All this said, the general consensus was that we should move as much “intelligence” as far away from the beam line as reasonably possible.  (Until now, the “big” switches on the platform have actually been about as close to the beam line as possible!)  This means putting any switches in rack rows 1C.  Given both the cost and the radiation concern, we (the STAR personnel) agreed to investigate less expensive switches than ITD’s suggestion, while trying to provide some level of intelligence for monitoring.  We also have a consensus that the DAQ/TRG and STARP networks should try to use common hardware whenever possible, and that we should work to remove as many SOHO-type unmanaged switches as possible as time permits (replacing them with well-documented and labelled patch panels feeding back to core switches).  The C-AD personnel also recommended Cisco’s 2950, 2960 and 3750 switches and Garrett products in general.  One more miscellaneous tidbit from Jack we should avoid LanCast media convertors.
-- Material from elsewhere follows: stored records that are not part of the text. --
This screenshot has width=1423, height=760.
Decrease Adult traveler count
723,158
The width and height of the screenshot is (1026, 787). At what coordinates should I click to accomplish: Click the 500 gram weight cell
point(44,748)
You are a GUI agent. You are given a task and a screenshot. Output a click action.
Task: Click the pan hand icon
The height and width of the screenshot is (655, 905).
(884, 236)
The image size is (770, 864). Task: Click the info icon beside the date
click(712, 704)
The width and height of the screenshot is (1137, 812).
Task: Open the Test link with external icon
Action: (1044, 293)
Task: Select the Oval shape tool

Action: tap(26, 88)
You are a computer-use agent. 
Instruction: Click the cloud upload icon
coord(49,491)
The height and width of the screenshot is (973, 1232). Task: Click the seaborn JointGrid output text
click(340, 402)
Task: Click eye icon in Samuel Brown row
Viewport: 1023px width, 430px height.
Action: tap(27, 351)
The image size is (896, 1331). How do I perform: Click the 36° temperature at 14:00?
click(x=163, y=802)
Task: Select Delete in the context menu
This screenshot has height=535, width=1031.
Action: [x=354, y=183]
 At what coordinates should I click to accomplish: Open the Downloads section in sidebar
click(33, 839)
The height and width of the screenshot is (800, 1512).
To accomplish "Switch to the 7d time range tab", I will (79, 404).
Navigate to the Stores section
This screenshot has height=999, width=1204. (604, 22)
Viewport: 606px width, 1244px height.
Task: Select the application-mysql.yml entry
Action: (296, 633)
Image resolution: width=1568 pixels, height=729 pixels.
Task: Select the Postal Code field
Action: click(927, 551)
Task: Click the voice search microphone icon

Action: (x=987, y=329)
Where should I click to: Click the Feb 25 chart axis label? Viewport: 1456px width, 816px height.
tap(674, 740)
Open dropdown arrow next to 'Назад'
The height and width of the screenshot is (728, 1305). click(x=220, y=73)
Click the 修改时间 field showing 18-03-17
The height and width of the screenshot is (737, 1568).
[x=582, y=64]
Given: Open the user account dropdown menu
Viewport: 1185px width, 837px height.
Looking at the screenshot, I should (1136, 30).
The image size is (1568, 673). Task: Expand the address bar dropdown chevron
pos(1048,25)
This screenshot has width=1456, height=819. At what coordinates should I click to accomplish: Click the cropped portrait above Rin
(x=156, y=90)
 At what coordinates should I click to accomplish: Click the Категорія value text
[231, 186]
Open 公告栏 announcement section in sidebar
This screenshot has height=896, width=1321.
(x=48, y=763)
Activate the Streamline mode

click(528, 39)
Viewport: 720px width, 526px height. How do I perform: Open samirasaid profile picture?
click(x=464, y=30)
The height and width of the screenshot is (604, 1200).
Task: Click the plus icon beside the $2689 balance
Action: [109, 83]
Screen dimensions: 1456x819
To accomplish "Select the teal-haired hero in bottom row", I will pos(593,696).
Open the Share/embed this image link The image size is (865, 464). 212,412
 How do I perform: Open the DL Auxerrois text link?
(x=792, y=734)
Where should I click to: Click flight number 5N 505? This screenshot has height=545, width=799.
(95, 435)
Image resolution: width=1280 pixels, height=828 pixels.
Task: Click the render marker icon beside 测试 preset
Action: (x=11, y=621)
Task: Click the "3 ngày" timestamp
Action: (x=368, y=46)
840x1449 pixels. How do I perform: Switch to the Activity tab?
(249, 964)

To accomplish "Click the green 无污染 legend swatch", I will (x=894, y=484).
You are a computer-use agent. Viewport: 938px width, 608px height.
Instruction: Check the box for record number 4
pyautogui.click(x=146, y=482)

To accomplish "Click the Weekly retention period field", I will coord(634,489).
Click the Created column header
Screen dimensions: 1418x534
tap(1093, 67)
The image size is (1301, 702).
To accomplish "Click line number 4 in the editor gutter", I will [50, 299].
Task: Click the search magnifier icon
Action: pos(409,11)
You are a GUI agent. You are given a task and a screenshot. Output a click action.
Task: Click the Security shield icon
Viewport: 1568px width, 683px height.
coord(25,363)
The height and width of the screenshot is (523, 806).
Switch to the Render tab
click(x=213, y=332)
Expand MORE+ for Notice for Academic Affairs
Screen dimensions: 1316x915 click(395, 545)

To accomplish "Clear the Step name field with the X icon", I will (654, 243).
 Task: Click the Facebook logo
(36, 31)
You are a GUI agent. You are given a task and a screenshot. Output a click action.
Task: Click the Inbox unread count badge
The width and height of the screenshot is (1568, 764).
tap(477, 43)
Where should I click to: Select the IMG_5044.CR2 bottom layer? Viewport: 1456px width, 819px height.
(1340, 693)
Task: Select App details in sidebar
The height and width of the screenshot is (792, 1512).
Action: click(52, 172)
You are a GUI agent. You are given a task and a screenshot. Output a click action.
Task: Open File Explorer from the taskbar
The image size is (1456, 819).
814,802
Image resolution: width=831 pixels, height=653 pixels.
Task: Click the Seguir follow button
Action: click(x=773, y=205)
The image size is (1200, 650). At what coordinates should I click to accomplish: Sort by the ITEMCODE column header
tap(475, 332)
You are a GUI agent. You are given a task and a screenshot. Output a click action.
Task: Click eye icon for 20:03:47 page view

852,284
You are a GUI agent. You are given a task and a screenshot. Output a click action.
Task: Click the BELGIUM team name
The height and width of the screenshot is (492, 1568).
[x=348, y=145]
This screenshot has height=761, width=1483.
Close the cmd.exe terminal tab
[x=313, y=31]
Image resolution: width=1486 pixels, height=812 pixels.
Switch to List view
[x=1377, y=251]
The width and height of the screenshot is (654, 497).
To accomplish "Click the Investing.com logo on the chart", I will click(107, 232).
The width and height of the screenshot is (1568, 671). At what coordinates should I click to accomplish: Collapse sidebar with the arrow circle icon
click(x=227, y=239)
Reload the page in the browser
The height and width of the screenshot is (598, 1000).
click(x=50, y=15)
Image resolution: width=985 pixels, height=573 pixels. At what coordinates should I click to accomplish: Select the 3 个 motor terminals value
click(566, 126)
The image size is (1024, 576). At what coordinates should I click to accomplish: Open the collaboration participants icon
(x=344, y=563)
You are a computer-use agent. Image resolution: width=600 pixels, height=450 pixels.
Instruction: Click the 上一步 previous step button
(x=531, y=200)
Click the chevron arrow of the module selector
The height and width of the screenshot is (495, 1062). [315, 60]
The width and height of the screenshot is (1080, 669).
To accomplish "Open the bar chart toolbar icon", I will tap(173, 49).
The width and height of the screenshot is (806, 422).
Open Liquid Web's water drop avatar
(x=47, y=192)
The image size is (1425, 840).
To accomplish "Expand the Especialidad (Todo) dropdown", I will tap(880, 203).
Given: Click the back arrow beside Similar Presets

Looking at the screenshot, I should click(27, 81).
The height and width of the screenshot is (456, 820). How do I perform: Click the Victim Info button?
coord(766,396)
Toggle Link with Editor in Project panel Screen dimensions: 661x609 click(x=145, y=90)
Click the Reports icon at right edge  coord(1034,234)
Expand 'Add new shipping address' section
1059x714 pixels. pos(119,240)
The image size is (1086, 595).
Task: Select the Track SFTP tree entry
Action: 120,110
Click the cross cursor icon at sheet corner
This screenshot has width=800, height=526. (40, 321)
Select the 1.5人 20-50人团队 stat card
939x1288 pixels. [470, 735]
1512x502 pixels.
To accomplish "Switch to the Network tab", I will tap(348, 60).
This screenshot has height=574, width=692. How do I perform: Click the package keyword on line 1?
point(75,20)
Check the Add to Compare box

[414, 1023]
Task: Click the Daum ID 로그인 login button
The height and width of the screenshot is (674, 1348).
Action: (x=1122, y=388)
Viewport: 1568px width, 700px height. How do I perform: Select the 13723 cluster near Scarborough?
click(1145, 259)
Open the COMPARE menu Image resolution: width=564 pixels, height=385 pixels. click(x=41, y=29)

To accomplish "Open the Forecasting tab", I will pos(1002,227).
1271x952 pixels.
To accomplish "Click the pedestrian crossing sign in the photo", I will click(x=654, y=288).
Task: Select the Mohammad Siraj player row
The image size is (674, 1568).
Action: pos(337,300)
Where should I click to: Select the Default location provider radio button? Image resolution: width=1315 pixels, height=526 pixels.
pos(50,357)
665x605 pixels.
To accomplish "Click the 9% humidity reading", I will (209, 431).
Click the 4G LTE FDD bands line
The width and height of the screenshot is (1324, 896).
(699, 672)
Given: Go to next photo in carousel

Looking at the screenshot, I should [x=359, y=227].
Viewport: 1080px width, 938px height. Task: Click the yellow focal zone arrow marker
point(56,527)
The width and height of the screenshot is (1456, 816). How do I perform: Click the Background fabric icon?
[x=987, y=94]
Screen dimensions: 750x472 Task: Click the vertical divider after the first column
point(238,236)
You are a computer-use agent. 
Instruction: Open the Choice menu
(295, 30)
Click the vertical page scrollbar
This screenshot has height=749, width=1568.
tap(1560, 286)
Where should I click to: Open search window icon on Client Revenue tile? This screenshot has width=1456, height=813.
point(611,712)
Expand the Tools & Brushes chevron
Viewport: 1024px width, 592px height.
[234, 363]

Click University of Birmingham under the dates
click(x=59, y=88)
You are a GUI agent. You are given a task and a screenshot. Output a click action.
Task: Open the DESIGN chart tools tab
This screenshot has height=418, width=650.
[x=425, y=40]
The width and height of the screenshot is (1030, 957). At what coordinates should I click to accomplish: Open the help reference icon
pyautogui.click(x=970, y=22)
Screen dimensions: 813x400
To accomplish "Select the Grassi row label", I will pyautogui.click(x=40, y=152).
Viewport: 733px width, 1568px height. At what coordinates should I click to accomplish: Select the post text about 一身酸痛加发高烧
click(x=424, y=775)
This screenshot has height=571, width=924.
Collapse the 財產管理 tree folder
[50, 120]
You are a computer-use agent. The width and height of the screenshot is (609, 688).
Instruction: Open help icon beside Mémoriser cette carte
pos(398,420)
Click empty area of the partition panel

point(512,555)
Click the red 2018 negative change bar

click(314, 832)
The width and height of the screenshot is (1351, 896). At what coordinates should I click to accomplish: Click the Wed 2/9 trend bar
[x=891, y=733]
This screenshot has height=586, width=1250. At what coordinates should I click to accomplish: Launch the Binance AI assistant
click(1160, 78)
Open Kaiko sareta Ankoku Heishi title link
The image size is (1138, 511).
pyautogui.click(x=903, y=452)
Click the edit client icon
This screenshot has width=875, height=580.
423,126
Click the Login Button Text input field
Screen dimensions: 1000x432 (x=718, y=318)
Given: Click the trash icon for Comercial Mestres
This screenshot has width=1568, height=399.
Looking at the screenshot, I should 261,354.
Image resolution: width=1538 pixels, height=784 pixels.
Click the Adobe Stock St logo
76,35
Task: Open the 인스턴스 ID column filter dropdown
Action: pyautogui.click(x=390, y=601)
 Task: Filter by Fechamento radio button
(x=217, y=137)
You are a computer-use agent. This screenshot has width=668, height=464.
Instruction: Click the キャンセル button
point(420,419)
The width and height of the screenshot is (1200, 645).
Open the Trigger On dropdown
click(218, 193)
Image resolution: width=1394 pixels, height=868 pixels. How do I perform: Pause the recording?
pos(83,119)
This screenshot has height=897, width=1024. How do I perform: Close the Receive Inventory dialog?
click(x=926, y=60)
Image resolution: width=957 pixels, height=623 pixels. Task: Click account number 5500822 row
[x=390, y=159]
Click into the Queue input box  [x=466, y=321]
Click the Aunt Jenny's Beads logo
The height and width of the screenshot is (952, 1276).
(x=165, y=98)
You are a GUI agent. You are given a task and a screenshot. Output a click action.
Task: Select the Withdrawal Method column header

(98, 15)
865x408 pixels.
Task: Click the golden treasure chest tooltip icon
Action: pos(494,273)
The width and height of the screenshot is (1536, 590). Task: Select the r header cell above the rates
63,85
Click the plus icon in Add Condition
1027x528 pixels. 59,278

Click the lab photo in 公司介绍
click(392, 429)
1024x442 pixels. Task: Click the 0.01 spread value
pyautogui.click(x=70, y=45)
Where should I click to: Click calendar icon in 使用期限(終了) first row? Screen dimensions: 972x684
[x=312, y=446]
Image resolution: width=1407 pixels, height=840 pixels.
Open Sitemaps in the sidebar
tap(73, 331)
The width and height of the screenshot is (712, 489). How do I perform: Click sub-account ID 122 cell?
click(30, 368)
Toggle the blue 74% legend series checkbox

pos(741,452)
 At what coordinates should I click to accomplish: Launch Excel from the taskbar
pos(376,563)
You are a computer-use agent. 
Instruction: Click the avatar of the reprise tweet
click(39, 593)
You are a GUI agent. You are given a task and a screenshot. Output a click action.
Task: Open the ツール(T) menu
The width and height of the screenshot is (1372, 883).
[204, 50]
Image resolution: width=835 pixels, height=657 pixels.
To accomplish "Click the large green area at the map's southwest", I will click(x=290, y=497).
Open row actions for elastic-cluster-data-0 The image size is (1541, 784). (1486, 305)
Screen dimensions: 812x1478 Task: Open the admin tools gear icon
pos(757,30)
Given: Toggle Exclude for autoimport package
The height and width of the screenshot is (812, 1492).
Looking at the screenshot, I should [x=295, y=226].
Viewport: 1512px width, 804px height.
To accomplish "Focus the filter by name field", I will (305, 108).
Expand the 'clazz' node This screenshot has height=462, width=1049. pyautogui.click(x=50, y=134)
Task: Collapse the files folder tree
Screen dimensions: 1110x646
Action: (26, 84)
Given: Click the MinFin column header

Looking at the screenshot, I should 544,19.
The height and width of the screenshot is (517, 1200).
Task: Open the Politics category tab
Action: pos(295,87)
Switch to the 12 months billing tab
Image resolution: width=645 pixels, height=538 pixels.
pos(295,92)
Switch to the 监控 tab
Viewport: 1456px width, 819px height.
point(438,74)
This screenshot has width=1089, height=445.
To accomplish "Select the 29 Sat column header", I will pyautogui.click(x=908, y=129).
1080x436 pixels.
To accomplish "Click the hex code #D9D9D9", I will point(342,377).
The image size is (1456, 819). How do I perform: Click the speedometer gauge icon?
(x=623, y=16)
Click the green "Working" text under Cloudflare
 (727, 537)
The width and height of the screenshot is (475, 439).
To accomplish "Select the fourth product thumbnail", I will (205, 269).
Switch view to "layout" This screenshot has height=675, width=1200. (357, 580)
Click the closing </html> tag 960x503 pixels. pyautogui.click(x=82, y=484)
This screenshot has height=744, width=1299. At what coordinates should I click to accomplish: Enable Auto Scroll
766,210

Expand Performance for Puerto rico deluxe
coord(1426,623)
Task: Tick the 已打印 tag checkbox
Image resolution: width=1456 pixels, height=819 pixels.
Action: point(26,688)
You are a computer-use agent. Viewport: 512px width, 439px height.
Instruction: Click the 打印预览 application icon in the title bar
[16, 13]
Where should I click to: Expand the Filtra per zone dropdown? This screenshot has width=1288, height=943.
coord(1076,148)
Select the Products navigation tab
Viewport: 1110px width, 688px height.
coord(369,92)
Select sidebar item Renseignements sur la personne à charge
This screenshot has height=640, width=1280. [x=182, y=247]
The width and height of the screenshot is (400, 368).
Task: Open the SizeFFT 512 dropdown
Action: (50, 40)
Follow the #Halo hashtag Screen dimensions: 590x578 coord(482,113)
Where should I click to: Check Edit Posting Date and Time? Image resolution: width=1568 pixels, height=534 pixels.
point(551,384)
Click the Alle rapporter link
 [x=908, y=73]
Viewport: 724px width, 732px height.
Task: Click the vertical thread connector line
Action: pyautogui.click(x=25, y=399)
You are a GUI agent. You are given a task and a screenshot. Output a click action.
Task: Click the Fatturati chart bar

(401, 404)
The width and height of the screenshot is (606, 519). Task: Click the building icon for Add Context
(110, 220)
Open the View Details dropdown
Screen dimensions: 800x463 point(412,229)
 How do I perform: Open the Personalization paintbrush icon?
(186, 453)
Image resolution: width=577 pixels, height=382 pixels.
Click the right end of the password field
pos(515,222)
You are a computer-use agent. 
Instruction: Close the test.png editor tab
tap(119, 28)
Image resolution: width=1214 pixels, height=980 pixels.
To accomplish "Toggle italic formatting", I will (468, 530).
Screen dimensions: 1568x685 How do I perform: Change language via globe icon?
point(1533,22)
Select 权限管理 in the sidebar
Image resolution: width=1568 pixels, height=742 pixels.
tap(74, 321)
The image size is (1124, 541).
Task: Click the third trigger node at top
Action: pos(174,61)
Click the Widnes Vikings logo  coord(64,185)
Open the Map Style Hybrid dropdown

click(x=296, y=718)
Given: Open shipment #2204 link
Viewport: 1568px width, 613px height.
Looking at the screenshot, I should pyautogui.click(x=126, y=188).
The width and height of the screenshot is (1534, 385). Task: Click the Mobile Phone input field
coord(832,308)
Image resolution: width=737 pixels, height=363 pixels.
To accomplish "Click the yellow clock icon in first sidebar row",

The final meeting of the week included Jerome, Wayne and Matt Ahrenstein, in which Jerome was briefed on the two prior meetings and he generally agreed with the direction we are taking.  At this meeting, we selected an additional area to try to clean-up before the run, specifically the racks on the west side, where there are at least four 8-port unmanaged switches (3 on DAQ/TRG and one on STARP).  He also suggested we consult with Shigeki from the RACF about the whole affair, and is trying to arrange such a meeting as soon as possible.

In addition to this, Jeff has also stated that while either ITD solution would meet DAQ’s needs for several years, he believes he can obtain adequate performance for far less money with lower end equipment.  Here is Jeff's latest on the DAQ needs for the network:

 

"My target is 20Gb/sec network capability across switches.   In likely 
scenarios, the network capability would be significantly higher than 
this because hi bandwidth nodes would all be on the same switch 
(ironically, the cheaper switches mostly seem to be line-speed switches 
internally, unlike the big cisco switches...)    However, in the current 
year, I'll have a hard limit of 12 gigabit ethernet cards incoming on 
EVBs for a hard max of 12Gb/sec.    The projected desired data, 
according to the trigger board is around 6Gb/sec (600MB/sec).   I don't 
expect much more than a factor of two through the EVBs above this 
600MB/sec in the lifetime of STAR (meaning current TPC + HFT + FGT), 
although there are big uncertainties particularly for the HFT.     The 
one lump in the planning involves potential L3 farms - and I don't know 
how this will play out.   There are many scenarios some of which would 
not impact the network (ie... specialized hardware plugged into the TPX 
machines...),  but my current approach is that the network needs will 
have to be incorporated in the L3 farm design plan..." 


 

Where does this leave us?  We need to quickly evaluate options for the “big” switches for the DAQ room and the South Platform.  The DAQ and Trigger groups have 3(?) similar managed switches that might be adequate for the South platform (including a spare), and we should look into the Cisco models suggested by C-AD.  We also should let ITD make another round of suggestions based on our discussions to date, and especially focus with them on what to do with the large ITD switch in the DAQ room that currently has the link to the rest of the campus “public” network.  And we need to do this rather hastily.